▼
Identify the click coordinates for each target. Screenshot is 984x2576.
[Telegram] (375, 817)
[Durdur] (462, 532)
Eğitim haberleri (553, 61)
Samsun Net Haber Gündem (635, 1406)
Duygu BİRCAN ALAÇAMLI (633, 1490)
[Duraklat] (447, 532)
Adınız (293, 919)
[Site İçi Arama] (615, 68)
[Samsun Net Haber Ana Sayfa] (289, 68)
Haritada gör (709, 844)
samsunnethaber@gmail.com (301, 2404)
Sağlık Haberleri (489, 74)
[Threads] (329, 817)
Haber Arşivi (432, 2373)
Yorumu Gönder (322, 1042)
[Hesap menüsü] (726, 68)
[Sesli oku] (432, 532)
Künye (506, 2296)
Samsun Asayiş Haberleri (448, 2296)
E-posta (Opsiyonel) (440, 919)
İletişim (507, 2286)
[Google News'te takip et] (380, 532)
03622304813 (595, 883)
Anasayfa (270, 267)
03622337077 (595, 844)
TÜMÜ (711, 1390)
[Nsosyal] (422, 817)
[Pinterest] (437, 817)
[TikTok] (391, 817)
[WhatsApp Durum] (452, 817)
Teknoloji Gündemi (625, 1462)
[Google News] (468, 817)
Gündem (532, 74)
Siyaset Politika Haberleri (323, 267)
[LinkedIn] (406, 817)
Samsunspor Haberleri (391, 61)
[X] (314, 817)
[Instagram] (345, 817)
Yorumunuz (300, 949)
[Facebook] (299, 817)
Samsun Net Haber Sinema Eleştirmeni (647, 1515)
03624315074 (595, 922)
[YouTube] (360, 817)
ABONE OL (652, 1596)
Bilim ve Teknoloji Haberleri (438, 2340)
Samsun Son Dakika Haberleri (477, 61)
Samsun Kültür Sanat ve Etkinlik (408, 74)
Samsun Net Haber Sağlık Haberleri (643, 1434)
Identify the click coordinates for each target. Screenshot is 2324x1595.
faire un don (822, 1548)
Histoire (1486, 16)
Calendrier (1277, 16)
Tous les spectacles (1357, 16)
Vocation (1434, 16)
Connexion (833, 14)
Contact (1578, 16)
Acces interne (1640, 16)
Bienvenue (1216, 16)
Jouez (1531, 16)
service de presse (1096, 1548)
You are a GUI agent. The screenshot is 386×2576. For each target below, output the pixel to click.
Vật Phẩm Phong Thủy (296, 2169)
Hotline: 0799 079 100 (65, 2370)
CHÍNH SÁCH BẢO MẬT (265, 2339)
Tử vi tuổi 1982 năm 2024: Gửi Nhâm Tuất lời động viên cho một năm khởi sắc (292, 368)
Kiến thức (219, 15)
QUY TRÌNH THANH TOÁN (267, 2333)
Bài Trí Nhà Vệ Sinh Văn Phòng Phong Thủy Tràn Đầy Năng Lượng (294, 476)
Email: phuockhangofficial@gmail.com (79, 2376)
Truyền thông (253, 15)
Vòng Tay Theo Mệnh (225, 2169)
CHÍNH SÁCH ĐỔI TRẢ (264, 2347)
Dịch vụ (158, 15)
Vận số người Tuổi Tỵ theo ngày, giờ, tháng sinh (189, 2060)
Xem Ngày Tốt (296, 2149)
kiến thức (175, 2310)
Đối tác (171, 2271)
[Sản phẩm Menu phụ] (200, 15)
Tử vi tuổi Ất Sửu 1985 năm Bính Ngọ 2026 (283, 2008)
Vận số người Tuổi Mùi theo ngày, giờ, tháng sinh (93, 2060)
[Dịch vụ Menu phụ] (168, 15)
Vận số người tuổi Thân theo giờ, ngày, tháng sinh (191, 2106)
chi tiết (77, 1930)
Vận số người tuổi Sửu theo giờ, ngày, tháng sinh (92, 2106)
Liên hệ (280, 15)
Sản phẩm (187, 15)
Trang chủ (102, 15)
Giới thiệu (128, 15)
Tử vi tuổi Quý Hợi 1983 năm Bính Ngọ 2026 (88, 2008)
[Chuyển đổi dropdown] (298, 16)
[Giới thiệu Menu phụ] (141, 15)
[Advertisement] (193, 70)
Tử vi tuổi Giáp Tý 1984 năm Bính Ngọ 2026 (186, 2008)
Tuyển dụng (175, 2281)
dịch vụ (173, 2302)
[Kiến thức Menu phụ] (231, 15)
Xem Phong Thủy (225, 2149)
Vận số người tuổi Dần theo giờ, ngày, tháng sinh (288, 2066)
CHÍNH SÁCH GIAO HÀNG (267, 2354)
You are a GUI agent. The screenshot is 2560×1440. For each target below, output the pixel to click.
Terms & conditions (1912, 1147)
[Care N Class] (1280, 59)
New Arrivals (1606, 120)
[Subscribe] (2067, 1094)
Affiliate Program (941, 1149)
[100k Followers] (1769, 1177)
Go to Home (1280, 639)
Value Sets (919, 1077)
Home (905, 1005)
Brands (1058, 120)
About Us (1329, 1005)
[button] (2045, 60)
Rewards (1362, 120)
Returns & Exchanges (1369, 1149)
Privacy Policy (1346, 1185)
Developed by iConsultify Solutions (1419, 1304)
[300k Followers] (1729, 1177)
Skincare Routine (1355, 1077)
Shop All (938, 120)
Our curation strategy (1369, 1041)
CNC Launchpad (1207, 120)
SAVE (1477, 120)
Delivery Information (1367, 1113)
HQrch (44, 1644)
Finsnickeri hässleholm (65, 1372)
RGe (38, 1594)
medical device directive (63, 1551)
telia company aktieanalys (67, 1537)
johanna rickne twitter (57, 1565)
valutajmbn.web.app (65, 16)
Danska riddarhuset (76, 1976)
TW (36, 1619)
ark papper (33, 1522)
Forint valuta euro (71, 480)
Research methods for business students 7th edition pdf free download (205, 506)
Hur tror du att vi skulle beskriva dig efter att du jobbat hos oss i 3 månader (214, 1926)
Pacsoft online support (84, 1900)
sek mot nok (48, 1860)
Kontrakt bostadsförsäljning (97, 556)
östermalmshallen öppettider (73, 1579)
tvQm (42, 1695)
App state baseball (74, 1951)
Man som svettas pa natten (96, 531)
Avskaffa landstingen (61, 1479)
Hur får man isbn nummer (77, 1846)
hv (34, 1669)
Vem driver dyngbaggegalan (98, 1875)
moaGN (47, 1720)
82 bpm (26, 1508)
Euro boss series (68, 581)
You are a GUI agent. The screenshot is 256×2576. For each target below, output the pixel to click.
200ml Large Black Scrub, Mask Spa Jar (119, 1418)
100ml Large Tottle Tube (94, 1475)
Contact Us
▲
Instructions to follow:
Apply a filter for "người" to the data above, then copy each line that matches.

Response for this exercise:
Vận số người Tuổi Tỵ theo ngày, giờ, tháng sinh (189, 2060)
Vận số người Tuổi Mùi theo ngày, giờ, tháng sinh (93, 2060)
Vận số người tuổi Thân theo giờ, ngày, tháng sinh (191, 2106)
Vận số người tuổi Sửu theo giờ, ngày, tháng sinh (92, 2106)
Vận số người tuổi Dần theo giờ, ngày, tháng sinh (288, 2066)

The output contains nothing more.